Christopher started nursery school yesterday, so I'm now officially a 'school-run mum' and already immersed in the world of sewing on nametapes and remembering PE kit. He was exhausted yesterday evening, so a quick dinner of cottage pie and an early bedtime was in order. He seems to be enjoying it, though, and has talked about little else since going (though he does save time for chatting abour Wallace and Gromit, whose films are the current favori du roi)
Karl and I had friends over for supper last night, a couple Karl knows from work who live relatively close to us. I got together a few 'nibbles' as a starter; olives, some of my quince paste with chunks of Manchego cheese from Ultracomida in Aberystwyth, chorizo sausage and some very moreish paprika-toasted almonds cooked (for about the hundreth time) from the recipe in my copy of the beautiful, evocative Moro cookbook. As the main course, I poked some soft Welsh goat's cheese under the skin of some free-range organic chicken legs, then roasted them on a bed of sliced red onion and halved cherry tomatoes, with a handful of rosemary tips and a good slug of Chardonnay. Hardly a recipe, but delicious nonetheless and a million variations on the theme exist. A pot of rice to go with was the only accompaniment required, and pudding was a plate of my Fabulous Chocolate Brownies.

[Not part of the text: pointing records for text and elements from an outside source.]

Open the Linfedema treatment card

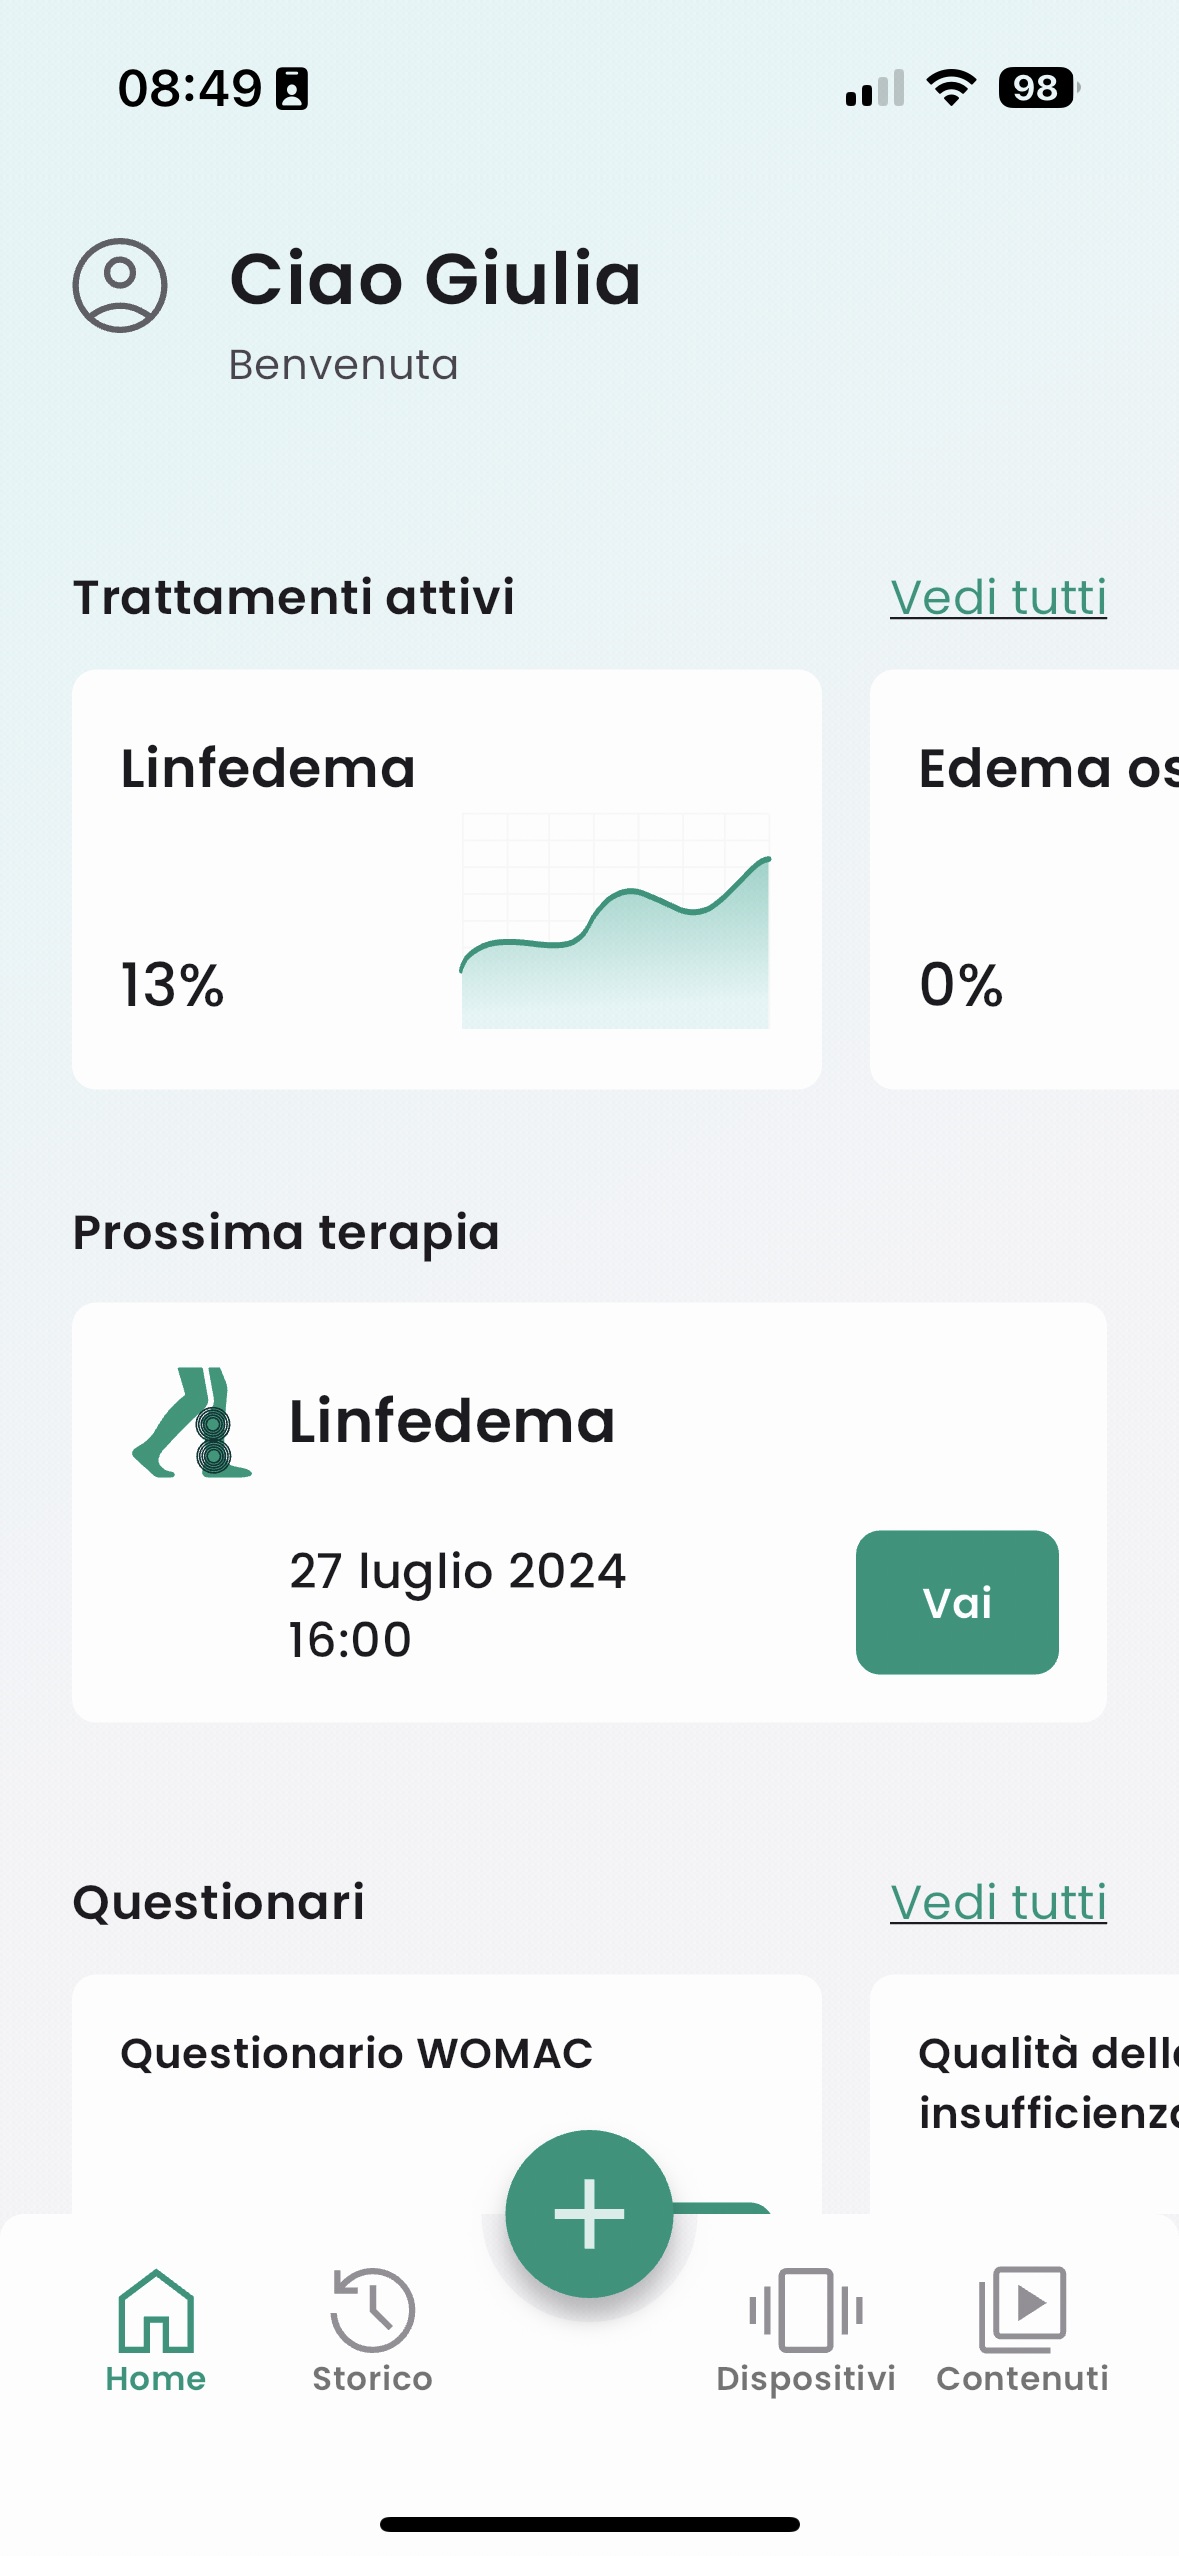pos(445,877)
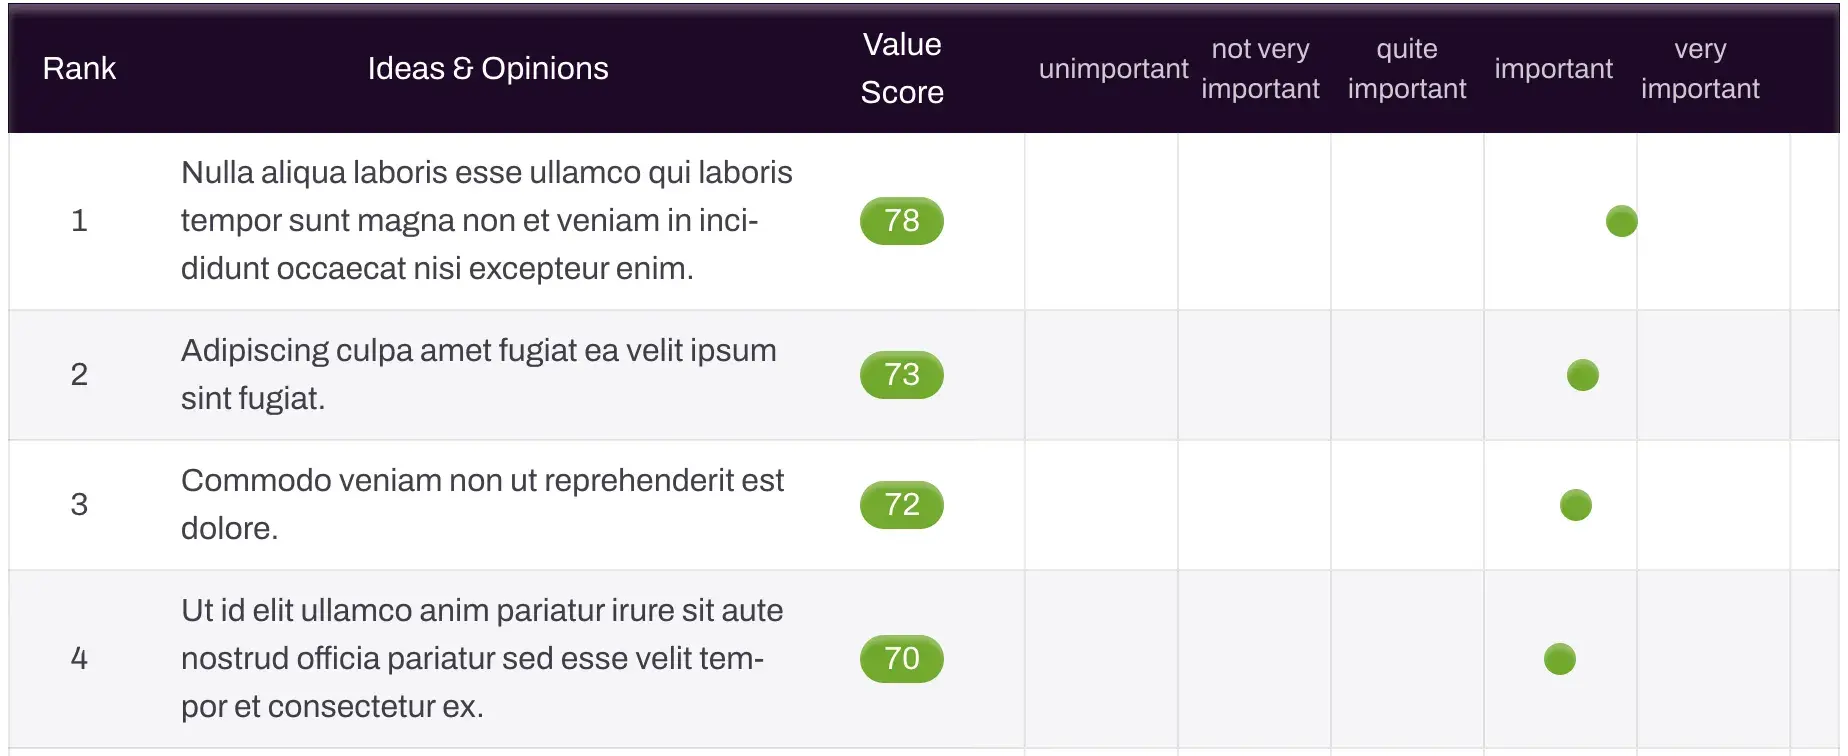Click the green 70 value score badge
The image size is (1848, 756).
pos(901,659)
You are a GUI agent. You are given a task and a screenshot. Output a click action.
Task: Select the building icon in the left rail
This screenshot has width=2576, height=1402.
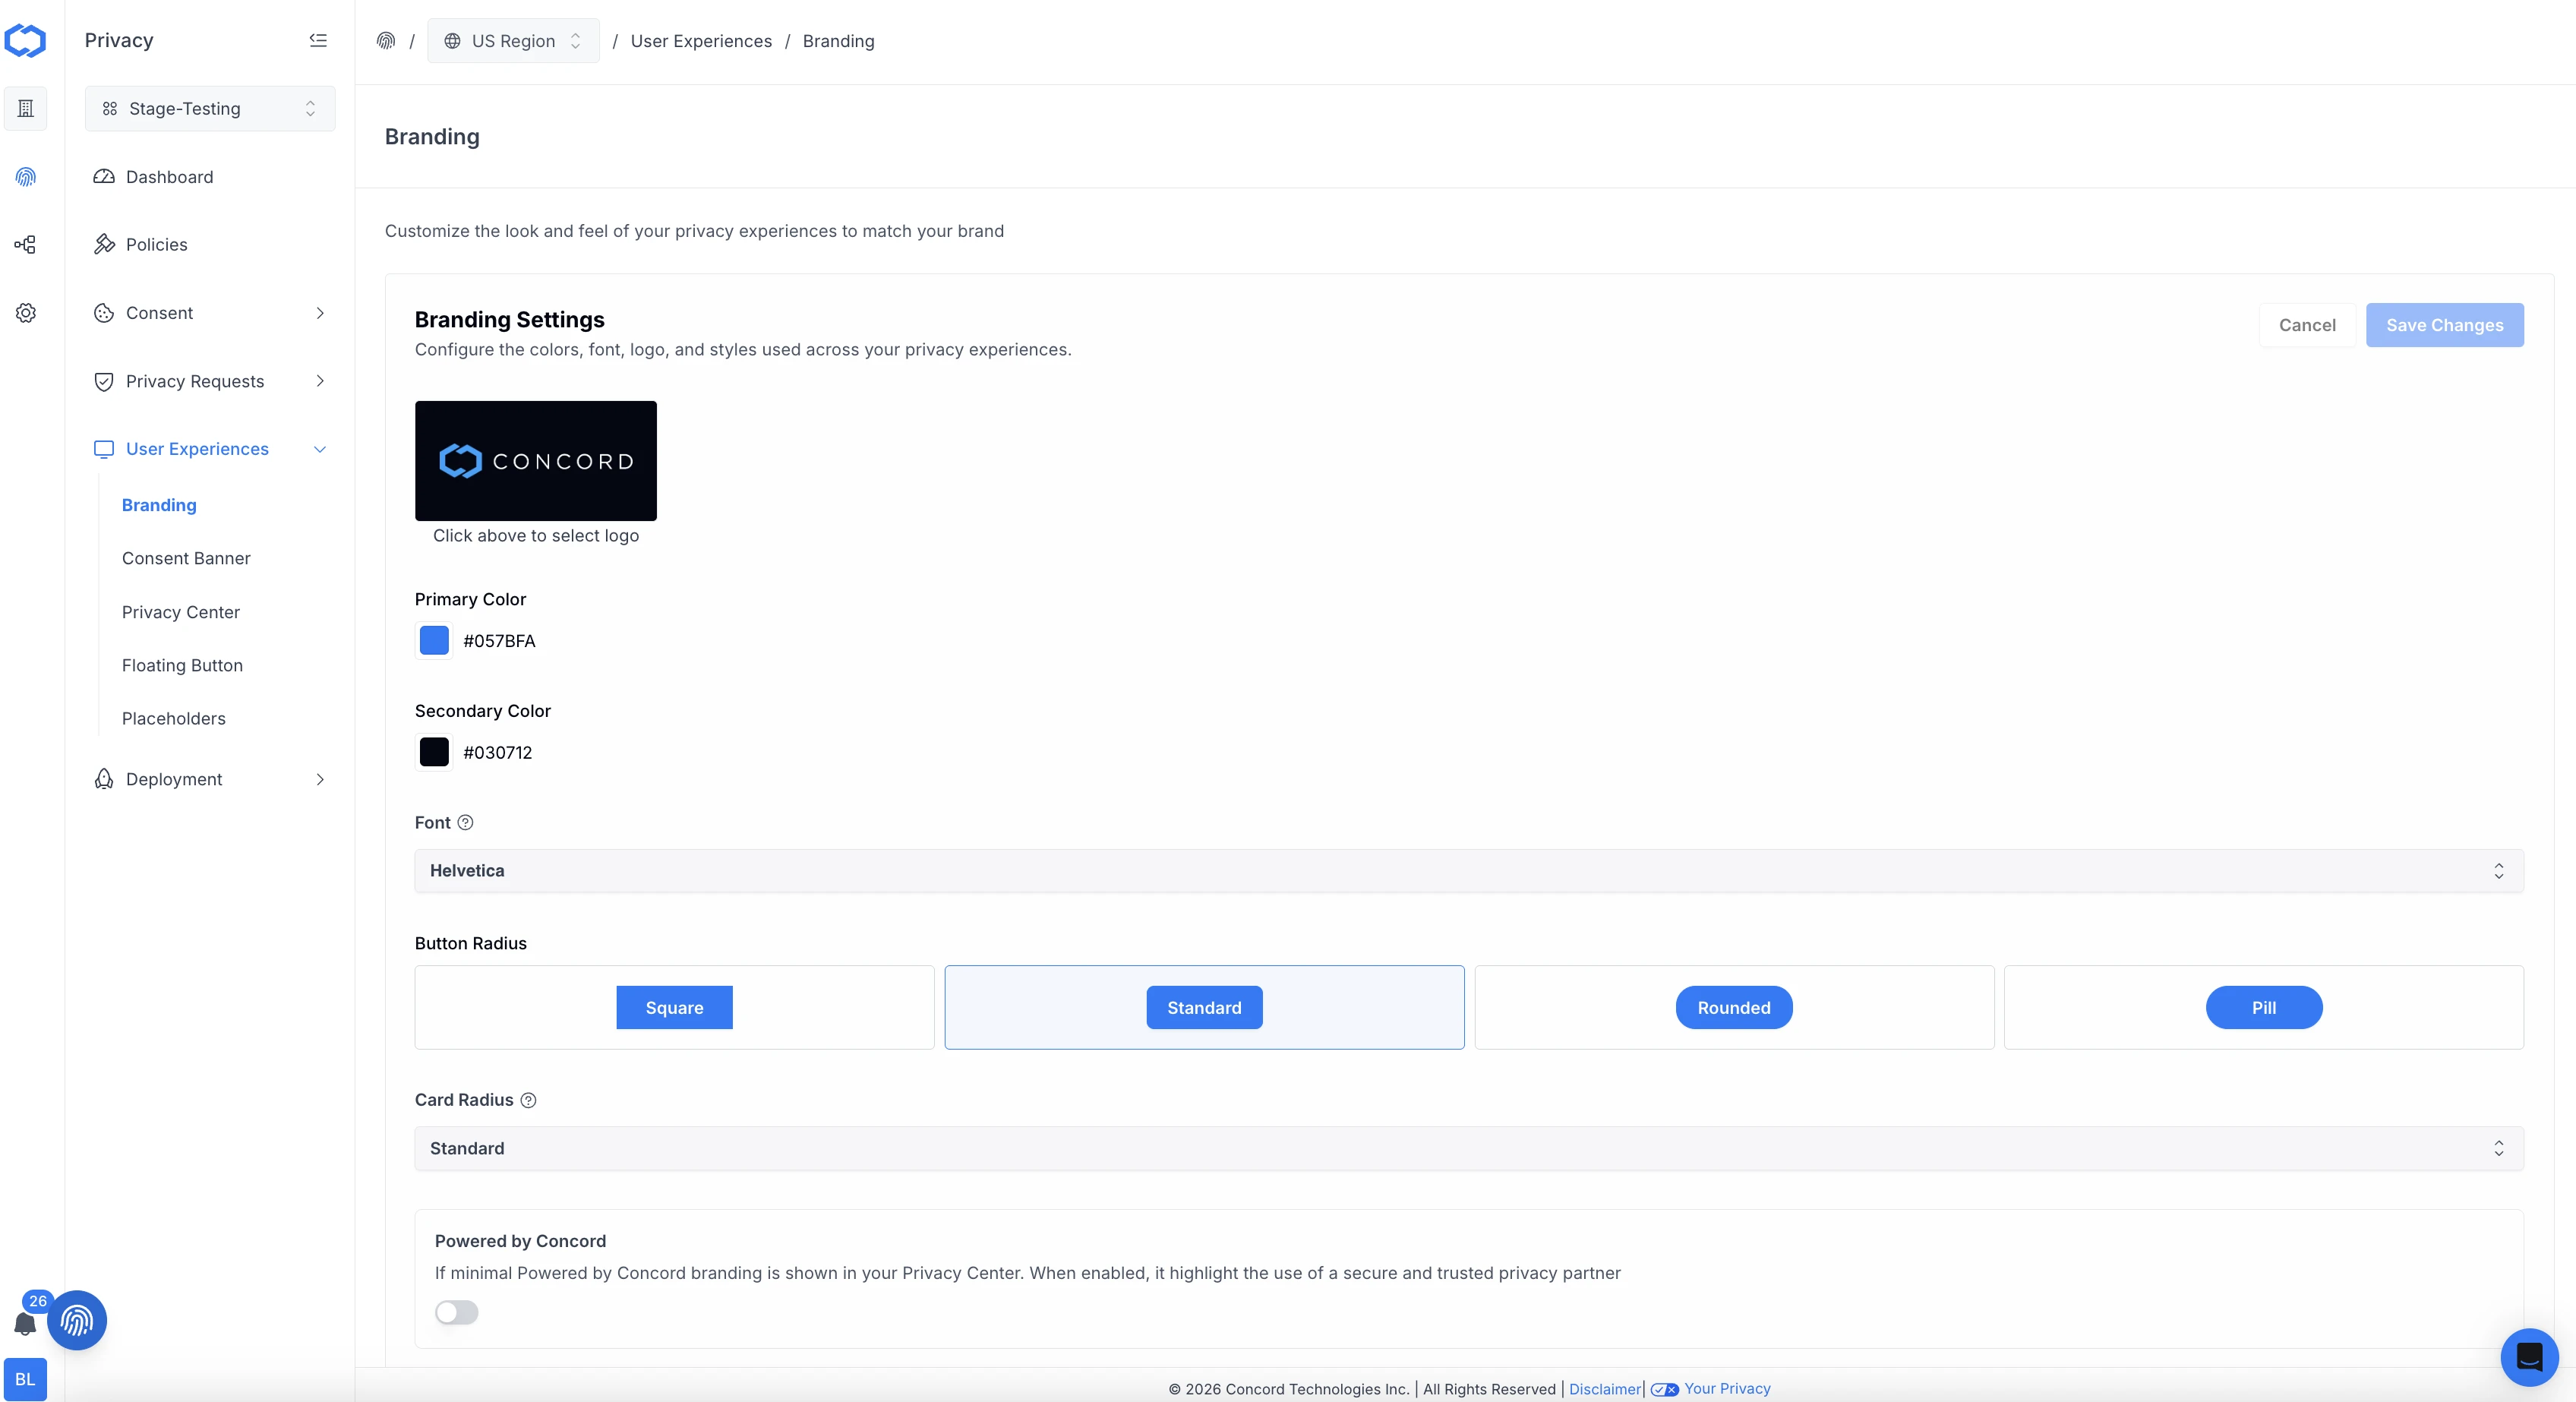click(26, 108)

Tonight, the boys and I are on our own as Karl has a late shift at work, so dinner was a simple affair, Pan Haggerty with a bowl of grated raw carrot as a side dish. I first cooked Pan Haggerty, a traditional Lancashire dish with a wonderful name, after reading about it in William Black's wonderful The Land that Thyme Forgot, and have since found it to be a wonderful, easy family supper. It's one of those 'storecupboard affair that you can easily rely on and only needs about 10 minutes of 'hands-on' work. My Hubby (Yorkshire born and bred) easily overlooks its white-rose roots because it is so yummy. Try if you can, to get a 'tasty' rather than a 'creamy' Lancashire, as the texture and flavour are far better for this dish. You can use whatever size of pan you need to cook for the number of folk you've got to feed - pan haggerty is definitely a stretchable feast! Just remember that it will take longer to cook the more layers you have.
butter and oil
potatoes, peeled and sliced
onions, halved and sliced
Lancashire cheese (and see above)
Heat a good-sized knob of butter and a splash of vegetable oil in a pan. Layer potatoes and onions in the pan with crumbled or grated cheese and plenty of seasoning. Tightly cover the pan and cook over a moderate heat for 20 minutes or so, until the potatoes are tender. Put the (uncovered) pan under a blazing grill to brown the top and serve straight from the pan at the table.